Your task is to repeat, word for word, the line containing "Collapse the Projects" and all lines that follow it to the end of the material, and no other lines.

______________________________

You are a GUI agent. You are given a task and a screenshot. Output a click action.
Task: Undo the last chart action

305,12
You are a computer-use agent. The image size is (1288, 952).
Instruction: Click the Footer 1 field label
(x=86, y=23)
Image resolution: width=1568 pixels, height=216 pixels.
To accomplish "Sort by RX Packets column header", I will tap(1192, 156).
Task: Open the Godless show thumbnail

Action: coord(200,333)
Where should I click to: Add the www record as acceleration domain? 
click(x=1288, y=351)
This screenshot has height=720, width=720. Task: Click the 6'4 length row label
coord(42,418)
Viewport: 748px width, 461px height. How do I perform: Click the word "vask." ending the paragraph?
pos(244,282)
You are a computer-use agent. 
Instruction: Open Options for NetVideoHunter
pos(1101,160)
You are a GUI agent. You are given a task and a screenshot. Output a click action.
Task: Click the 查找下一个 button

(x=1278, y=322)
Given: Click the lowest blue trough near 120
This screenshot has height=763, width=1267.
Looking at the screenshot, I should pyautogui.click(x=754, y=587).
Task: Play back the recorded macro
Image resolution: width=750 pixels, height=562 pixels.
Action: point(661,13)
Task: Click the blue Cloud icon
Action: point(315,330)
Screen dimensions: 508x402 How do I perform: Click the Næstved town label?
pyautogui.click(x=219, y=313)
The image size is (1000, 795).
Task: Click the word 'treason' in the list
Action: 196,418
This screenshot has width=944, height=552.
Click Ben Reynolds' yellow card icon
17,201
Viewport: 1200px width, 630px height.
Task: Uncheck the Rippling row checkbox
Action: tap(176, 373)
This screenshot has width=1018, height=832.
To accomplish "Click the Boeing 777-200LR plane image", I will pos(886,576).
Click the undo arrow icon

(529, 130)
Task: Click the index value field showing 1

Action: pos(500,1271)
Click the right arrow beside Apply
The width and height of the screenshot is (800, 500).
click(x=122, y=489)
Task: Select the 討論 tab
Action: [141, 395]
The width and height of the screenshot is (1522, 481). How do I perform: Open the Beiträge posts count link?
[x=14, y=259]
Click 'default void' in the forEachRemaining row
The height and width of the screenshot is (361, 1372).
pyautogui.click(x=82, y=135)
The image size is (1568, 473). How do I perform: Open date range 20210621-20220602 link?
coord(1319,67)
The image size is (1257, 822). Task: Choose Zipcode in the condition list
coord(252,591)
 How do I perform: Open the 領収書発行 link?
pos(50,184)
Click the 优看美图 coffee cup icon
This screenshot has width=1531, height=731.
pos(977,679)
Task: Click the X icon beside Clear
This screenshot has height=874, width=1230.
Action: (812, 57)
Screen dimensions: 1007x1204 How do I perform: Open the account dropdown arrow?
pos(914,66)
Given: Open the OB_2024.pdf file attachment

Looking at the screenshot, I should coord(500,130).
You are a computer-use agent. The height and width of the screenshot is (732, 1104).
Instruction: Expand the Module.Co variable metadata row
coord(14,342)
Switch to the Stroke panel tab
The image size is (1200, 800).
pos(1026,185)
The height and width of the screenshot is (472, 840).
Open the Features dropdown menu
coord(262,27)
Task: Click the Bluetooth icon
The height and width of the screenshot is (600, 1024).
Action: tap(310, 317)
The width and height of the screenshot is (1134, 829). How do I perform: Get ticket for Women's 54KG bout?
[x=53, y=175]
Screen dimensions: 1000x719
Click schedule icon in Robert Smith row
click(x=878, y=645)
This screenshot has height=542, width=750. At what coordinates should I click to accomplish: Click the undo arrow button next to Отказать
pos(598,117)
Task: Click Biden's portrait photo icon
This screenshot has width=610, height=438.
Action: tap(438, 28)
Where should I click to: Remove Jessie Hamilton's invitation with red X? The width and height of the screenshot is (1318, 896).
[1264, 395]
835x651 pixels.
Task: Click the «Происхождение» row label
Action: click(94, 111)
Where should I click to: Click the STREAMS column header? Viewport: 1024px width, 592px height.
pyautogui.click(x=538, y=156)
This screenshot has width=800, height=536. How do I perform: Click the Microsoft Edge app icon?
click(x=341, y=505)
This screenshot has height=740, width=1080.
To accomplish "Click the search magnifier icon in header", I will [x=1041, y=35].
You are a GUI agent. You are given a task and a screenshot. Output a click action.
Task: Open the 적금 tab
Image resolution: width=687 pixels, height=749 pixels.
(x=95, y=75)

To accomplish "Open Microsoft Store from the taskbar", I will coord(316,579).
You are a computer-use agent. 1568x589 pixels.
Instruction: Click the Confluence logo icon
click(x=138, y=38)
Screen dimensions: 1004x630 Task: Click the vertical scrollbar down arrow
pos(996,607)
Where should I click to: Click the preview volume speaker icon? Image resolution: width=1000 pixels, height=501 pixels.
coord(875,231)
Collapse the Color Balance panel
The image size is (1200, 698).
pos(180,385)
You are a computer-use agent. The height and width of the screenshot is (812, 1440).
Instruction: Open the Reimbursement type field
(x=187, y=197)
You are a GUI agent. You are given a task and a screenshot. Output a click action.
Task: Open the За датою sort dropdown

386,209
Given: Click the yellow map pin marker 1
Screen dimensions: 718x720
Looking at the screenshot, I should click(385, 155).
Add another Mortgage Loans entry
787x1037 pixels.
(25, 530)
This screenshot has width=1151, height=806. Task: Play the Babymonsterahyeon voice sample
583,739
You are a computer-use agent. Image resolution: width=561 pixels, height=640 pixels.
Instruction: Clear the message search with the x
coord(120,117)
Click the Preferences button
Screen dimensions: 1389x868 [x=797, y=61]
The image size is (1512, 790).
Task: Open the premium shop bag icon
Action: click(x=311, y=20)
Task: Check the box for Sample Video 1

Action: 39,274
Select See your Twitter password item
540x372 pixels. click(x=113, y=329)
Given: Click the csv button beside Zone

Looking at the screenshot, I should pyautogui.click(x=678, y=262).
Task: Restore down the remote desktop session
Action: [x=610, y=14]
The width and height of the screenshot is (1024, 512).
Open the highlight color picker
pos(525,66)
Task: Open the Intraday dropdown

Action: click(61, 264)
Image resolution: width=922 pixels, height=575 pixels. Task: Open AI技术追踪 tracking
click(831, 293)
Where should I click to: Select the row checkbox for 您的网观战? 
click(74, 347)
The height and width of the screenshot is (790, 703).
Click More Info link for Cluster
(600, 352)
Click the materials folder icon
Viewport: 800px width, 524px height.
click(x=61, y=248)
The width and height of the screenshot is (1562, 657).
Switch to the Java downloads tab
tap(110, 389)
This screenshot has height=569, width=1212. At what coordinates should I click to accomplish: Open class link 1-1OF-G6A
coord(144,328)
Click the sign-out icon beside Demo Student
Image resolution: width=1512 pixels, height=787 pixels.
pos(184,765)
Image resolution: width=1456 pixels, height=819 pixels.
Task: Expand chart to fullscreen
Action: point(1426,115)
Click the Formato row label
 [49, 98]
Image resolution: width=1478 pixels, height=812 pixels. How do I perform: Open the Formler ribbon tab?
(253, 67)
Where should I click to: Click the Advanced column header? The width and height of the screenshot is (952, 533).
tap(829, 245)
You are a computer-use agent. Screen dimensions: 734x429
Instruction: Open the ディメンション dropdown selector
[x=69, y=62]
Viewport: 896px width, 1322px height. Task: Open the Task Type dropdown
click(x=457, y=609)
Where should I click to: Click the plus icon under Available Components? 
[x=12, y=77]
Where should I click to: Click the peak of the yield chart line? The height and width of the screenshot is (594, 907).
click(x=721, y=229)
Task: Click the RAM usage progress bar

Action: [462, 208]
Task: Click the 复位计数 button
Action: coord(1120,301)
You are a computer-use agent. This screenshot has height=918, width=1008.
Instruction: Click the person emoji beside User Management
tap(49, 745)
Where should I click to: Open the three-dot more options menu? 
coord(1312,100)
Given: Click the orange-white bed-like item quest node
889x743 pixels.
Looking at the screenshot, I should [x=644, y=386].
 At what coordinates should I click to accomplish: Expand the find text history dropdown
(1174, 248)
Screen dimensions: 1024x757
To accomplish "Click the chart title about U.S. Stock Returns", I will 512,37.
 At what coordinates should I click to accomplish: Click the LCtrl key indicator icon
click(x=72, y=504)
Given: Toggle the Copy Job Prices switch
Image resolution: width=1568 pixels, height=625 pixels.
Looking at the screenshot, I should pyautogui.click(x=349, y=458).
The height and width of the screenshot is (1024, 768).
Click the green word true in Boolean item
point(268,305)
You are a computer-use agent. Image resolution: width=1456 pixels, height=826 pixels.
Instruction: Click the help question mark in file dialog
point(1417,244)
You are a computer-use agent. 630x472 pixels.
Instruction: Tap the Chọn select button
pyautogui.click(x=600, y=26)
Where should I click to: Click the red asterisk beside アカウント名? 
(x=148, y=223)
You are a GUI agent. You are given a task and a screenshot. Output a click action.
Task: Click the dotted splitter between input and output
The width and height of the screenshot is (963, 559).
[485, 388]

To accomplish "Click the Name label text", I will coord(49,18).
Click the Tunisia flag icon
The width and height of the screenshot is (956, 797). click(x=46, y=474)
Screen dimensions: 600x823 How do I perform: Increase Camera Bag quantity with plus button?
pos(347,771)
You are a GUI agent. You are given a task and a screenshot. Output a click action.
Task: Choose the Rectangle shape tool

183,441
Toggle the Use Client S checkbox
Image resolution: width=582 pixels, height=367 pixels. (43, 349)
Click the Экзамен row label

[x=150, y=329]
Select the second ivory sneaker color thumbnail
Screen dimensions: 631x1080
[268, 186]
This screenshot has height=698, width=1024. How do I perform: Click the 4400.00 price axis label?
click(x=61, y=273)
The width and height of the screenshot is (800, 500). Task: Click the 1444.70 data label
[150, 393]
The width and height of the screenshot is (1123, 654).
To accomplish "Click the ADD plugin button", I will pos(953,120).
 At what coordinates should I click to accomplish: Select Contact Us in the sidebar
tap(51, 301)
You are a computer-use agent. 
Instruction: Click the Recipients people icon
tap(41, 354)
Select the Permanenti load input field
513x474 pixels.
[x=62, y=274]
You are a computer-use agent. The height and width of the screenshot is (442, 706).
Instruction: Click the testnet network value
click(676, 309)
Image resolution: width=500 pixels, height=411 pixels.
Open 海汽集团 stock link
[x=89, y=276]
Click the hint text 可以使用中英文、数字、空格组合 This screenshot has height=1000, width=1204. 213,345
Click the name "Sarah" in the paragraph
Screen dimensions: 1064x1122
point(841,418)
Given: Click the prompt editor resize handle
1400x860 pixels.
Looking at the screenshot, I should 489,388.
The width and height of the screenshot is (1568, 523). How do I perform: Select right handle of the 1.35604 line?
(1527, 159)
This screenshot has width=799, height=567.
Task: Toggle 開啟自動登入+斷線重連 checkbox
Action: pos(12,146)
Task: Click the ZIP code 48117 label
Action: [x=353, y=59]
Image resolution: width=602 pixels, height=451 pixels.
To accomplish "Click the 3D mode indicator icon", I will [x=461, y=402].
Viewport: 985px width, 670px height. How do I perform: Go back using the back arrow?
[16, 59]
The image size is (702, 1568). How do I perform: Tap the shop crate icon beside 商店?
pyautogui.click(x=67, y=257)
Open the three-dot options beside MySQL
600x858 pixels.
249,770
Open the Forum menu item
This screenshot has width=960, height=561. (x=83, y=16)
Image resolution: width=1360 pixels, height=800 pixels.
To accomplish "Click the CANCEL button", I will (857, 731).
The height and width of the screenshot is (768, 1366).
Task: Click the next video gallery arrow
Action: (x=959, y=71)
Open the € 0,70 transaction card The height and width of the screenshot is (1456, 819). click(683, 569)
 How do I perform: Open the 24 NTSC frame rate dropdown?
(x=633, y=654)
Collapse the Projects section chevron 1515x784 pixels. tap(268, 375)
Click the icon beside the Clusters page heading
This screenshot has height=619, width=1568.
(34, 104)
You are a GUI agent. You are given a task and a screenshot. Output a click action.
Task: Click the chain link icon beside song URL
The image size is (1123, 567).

______________________________

» **EXERCISE ANSWER**
Collapse the Projects section chevron 1515x784 pixels. tap(268, 375)
Click the icon beside the Clusters page heading
This screenshot has height=619, width=1568.
(34, 104)
You are a GUI agent. You are given a task and a screenshot. Output a click action.
Task: Click the chain link icon beside song URL
The image size is (1123, 567).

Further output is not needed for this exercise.